In Search of New Revenue

The revenue generated by Televisa content helped management build Univision into a multimedia giant, with the No. 1 Spanish-language network, the No. 1 Hispanic cable network (Galavisión) and the No. 1 Spanish-language radio group.

Univision has also developed shows that have become important sources of ratings and revenues, including El Gordo y la Flaca, Don Francisco Presenta, El Show de Cristina, Escándalo TV and Sábado Gigante. The question from Hispanic advertising agencies and analysts is why Univision isn't doing more.

Univision originals aren't bashful about product integration. In the most recent example, embattled Ford used Univision's popular Sábado Gigante variety show to unveil its 2009 Ford F-150, the first time an automaker used Univision to introduce a nameplate among U.S. Hispanics.

But the recession may slam the once-resilient world of Hispanic media. Spanish-language TV, which for years grew at a 19%-20% rate on a year-to-year basis, is poised this year to remain flat compared to 2007.

“Everybody knows this year was tough, and next year is going to be even tougher. But Univision has taken all the right steps to batten down the hatches,” says Hispanic USA's Cancela.

A Tough Market

Univision continues to pursue selling non-core assets, but it's a tough market. It fetched barely $153 million for the sale of its music division to Universal Music Group earlier this year; it once had hoped for $500 million. Other plans include shedding some non-strategic radio assets. Says Uva, “We want to make sure we're not going to be doing things that will put further economic stress on the company.”

Another key is the new revenue Univision expects from retransmission consent fees. It is reportedly seeking up to $1 per subscriber, though some observers think that number is unrealistic.

“Univision's requirements to meet its debt service obligation makes it awfully difficult for them to play hardball with the cable companies,” says a TV analyst who declined to be identified. Univision has been projecting $300 million in retransmission consent money.

Univision execs would argue they're hardly playing hardball. Instead, company brass have been telling cable operators about the potential benefits of targeting Hispanics, who have the lowest cable-subscriber penetration of any demographic.
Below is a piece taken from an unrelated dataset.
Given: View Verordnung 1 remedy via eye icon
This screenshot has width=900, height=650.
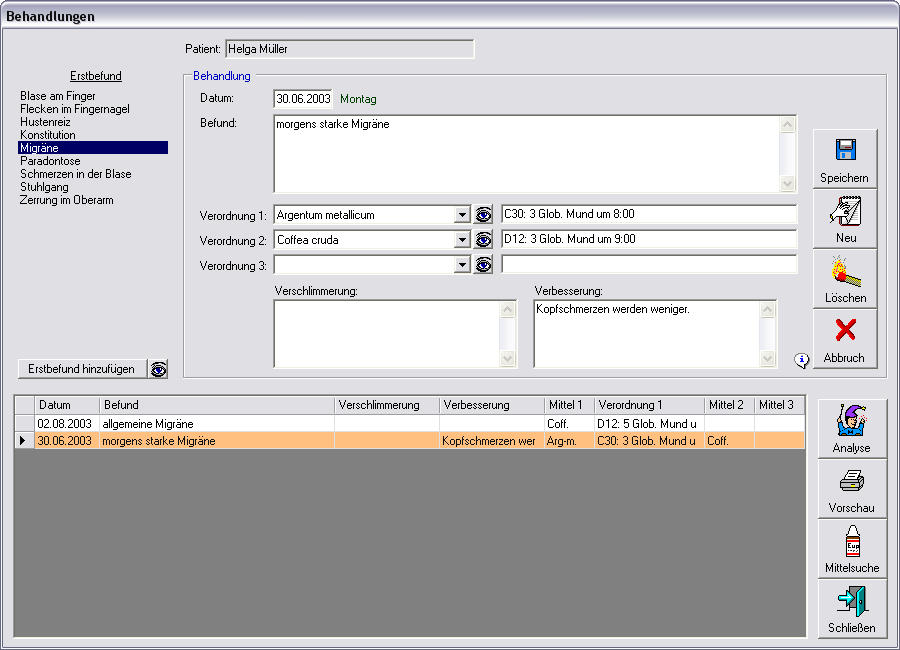Looking at the screenshot, I should [484, 214].
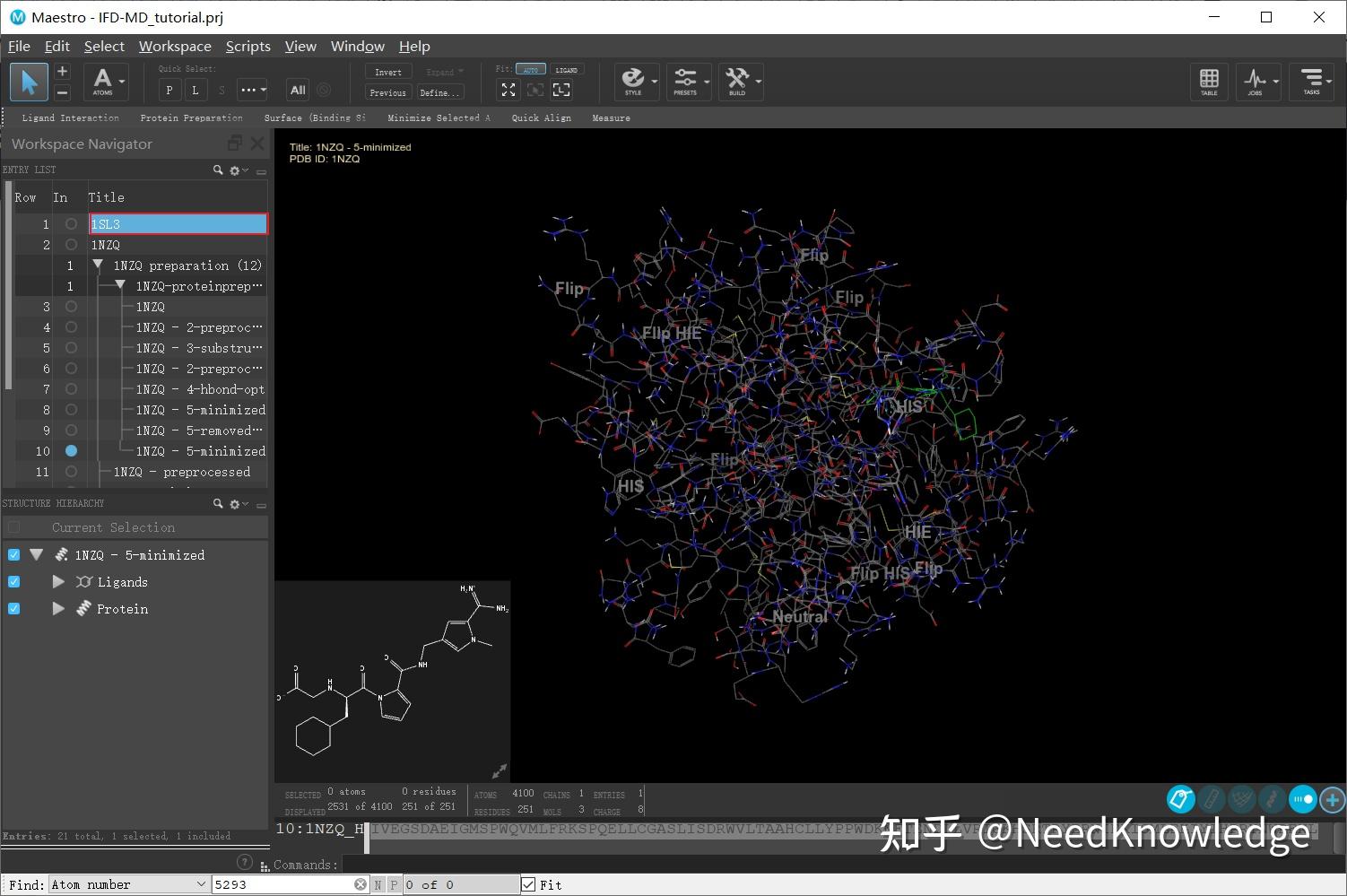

Univision has estimated, for example, that the more than 3 million Hispanic households that don't subscribe to cable offer a revenue potential to operators in excess of $3 billion each year in video services, broadband services and home telephony.

Whether Univision gets its way with cable operators and in court, one thing is certain: The company will be closely watched as it faces a tough fourth quarter and a bleak 2009. To its advantage is the growth and growing power of Hispanics.

“For the next few decades,” Uva says, “the only population that is going to grow in numbers and in purchasing power is the Hispanic population.” To enjoy that growth curve, the network needs to survive its debt and its legal battle. That's the one sure-fire way to turn the Univision story into a telenovela with a happy ending.